## Page text
[Begin]

Pix is an instant payment platform created and managed by the monetary authority of Brazil, the Central Bank of Brazil (BCB), which enables the quick execution of payments and transfers. Pix was announced in the summer of 2019, and was fully operational on November 16, 2020. The "Pix" brand name and logo were created in-house by the Central Bank of Brazil in 2020.

History and usage
Brazil's central bank launched Pix in part to spur competition in the country's banking industry. Bloomberg referred to the app as "ubiquitous" in Brazil in October 2021, a year after Pix's release. As of November 2021, it has been reported that the system has already made more than 6 billion transactions totaling to an amount of 3.75 trillion BRL or about 682 billion USD.

Features 
The Brazilian instant payment ecosystem (Pix) was created with the aim of reducing cash transactions and offering an alternative to existing payment instruments, such as bank slip or boleto and ATM, as well as being faster and more affordable. The main advantages of Pix are its full-time availability, the speed of transactions using the system, low-cost functionality, convenience, versatility, open environment, and safety.

[End]

## Actions to take
a) Answer these from the text on Pix:
(i) On what date did Pix become fully operational?
(ii) As of November 2021, how many transactions had the system reportedly made?
(iii) What kind of transactions was Pix created to reduce?
b) Return the part of the text on Pix from "Pix is an instant" to "Brazil in 2020.", copied word for word.
The material plays no part in this work.

## Data segment
[Begin]

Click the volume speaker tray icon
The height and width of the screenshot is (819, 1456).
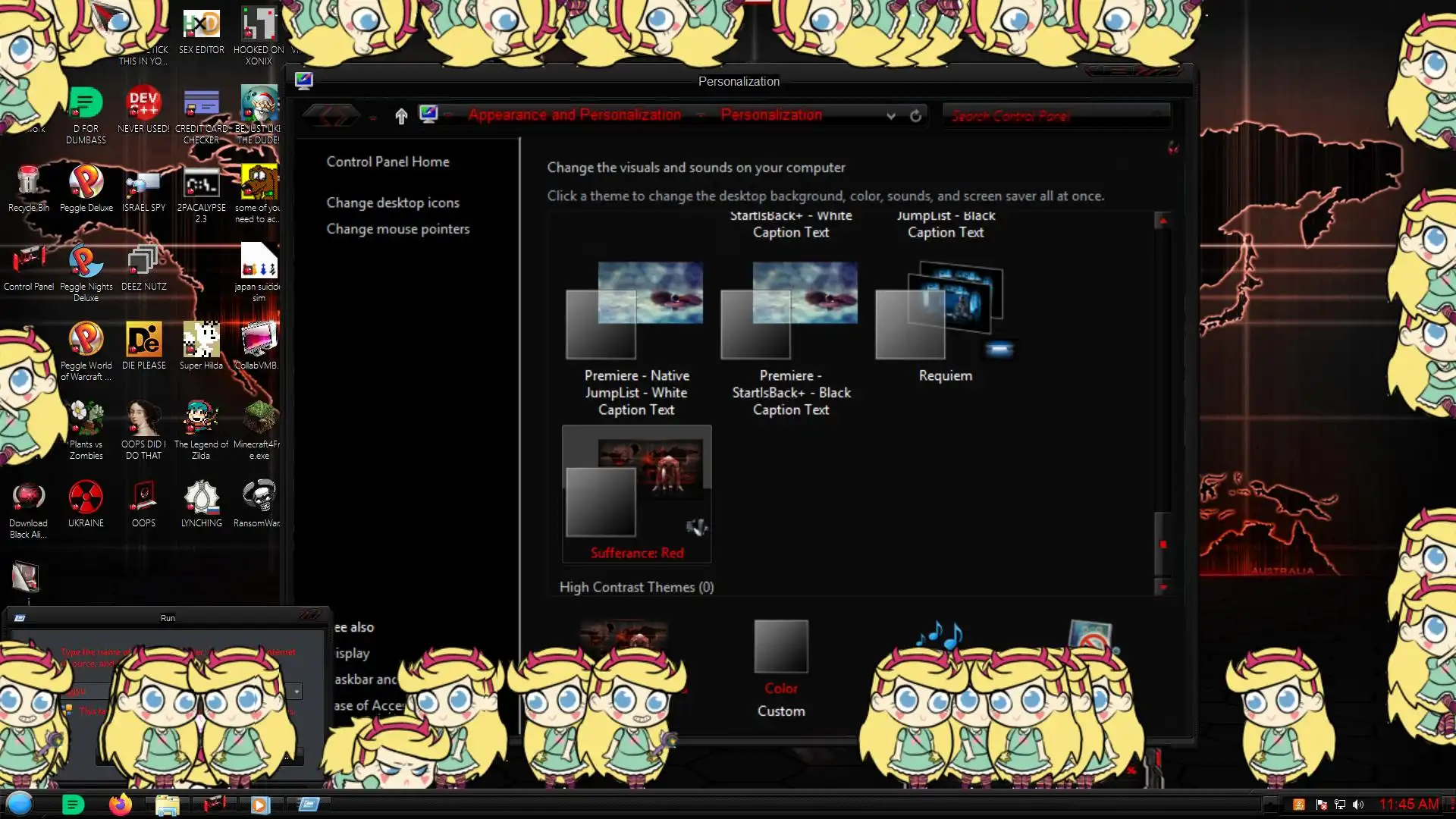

[End]

## Responses in order
a)
(i) November 16, 2020
(ii) More than 6 billion
(iii) Cash transactions

b)
Pix is an instant payment platform created and managed by the monetary authority of Brazil, the Central Bank of Brazil (BCB), which enables the quick execution of payments and transfers. Pix was announced in the summer of 2019, and was fully operational on November 16, 2020. The "Pix" brand name and logo were created in-house by the Central Bank of Brazil in 2020.